§ **Problem requirements**: A verbatim reproduction of the lines below, from the line containing "Given: Click the" through the line containing "Viewport: 1010px width, 559px height.", both ends included, is the whole required output.

§ **Exercise material**:
========

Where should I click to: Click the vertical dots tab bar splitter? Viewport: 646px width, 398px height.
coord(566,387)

========

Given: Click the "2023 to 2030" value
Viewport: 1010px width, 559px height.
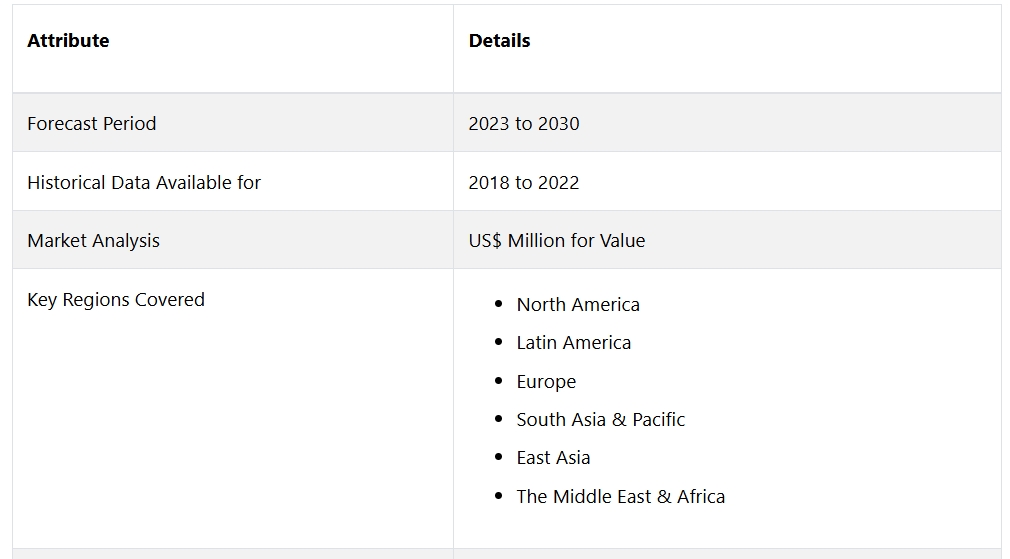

========

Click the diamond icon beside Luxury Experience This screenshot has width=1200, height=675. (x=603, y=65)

========

§ **Written answer**:
Given: Click the "2023 to 2030" value
Viewport: 1010px width, 559px height.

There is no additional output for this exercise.